Andrew Robinson schrieb:
Andrew, can you give an example of when it could be used?

Check the documentation and the demo

http://example.irian.at/example-sandbox-20080702/limitRendered.jsf
http://myfaces.apache.org/sandbox/tlddoc/s/limitRendered.html

It states its purpose as a JSF substitute for
c:choose/c:when/c:otherwise to avoid JSP tag logic in JSF pages.
I did read the javadoc that says this is "a substitute for c:choose". But that wasn't helpful to me. In what kind of real-world page would I want to choose to render the first 3 children? Or child 4 and 7?

The example page doesn't help much. It is demonstrating the functionality, not showing a real use case.
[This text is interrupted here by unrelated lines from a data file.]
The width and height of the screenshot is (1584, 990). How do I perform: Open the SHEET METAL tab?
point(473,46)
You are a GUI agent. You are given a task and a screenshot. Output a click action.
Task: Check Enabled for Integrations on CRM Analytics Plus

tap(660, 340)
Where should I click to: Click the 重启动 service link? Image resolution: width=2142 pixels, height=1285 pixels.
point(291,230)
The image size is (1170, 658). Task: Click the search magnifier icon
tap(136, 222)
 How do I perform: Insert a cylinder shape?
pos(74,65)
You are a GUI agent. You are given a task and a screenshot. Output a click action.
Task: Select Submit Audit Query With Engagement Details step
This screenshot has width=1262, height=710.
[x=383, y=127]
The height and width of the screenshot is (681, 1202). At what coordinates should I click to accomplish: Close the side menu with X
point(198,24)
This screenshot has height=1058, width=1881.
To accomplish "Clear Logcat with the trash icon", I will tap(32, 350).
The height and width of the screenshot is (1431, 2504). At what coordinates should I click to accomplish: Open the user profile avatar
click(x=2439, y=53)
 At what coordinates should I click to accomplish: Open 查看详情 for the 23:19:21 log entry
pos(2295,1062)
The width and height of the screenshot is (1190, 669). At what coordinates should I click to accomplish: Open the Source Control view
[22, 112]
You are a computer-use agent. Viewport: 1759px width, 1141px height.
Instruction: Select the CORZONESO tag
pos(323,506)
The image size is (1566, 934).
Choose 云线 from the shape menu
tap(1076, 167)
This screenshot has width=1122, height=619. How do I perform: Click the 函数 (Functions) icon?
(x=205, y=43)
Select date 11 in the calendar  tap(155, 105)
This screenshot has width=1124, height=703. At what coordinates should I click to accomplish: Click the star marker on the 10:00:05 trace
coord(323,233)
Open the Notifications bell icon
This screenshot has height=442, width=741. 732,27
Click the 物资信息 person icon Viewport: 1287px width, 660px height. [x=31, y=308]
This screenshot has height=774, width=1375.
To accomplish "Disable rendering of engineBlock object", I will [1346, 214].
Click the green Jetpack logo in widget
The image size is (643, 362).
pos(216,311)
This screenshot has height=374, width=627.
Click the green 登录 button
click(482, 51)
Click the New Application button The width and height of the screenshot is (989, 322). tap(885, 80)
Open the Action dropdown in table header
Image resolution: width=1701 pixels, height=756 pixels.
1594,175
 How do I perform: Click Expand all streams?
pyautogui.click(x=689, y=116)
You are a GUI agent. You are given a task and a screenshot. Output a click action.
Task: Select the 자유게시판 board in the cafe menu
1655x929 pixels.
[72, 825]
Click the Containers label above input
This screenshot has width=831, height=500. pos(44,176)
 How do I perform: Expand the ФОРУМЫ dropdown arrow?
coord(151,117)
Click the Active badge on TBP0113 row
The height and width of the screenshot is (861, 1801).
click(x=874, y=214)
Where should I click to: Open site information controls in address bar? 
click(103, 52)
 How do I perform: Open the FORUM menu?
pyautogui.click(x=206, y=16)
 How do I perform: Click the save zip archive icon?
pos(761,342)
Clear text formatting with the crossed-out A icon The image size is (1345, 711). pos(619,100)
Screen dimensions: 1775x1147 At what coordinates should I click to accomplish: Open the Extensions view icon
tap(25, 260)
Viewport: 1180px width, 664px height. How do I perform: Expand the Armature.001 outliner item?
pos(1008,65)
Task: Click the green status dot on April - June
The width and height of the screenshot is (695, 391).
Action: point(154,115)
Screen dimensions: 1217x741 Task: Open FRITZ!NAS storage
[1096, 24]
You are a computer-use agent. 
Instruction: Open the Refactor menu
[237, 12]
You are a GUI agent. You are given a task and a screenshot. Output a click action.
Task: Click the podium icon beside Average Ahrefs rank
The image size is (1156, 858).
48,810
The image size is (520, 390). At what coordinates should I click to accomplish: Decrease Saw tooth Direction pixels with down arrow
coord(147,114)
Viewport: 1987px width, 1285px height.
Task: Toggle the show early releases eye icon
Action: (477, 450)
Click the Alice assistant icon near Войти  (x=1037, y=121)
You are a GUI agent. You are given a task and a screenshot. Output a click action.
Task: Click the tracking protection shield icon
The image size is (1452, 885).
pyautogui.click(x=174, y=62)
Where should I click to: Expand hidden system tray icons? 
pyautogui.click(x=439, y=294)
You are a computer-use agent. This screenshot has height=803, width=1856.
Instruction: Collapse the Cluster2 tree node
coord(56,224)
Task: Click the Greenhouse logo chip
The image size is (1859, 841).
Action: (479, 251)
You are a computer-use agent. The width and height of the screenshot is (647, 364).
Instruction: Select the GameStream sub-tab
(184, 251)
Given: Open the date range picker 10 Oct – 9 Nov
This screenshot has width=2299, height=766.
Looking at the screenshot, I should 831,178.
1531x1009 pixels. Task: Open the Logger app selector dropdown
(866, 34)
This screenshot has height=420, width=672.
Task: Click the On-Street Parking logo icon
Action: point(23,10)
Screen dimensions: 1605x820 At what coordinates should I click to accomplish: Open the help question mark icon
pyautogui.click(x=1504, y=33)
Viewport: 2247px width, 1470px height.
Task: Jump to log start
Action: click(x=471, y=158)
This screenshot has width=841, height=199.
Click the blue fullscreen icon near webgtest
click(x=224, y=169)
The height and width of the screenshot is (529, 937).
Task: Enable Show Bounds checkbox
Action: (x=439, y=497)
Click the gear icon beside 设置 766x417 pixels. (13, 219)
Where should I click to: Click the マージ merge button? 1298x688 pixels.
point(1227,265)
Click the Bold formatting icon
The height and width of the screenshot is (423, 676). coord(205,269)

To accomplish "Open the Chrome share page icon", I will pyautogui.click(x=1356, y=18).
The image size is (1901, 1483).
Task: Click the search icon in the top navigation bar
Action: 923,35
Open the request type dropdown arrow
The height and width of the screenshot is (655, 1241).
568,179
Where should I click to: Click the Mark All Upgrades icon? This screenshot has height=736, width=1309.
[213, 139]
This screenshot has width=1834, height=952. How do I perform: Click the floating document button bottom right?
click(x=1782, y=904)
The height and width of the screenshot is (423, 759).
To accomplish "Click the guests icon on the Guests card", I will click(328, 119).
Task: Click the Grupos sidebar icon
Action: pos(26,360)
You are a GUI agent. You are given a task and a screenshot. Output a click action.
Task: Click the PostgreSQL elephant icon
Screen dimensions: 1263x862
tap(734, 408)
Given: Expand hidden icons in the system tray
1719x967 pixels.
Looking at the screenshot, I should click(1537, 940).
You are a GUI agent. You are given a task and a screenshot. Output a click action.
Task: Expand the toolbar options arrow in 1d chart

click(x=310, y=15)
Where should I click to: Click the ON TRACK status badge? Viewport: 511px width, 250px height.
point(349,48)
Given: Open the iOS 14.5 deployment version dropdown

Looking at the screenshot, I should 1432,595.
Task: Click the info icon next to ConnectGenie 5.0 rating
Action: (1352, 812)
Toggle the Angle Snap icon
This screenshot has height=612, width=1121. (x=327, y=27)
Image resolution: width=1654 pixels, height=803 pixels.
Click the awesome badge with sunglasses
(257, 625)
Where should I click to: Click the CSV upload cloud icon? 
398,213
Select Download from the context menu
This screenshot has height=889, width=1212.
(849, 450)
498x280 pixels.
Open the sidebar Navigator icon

I can possibly see wanting to render one specific child from a set. But even then, would I really want to specify which child via an *integer offset*? That seems to very tightly couple the page layout to the backing bean. Adding a new child component or rearranging them shouldn't affect *which ones* are rendered, but that's what an index-based approach to child selection will do.

The traditional approach of a rendered attribute on each child that queries whether *it* needs to be rendered might be a little more verbose, but seems to provide a much more stable division between page and backing bean than having a backing bean method that returns a list of indexes into the child list.

You must have had a real use case that pushed you to write this component. Can you please describe it?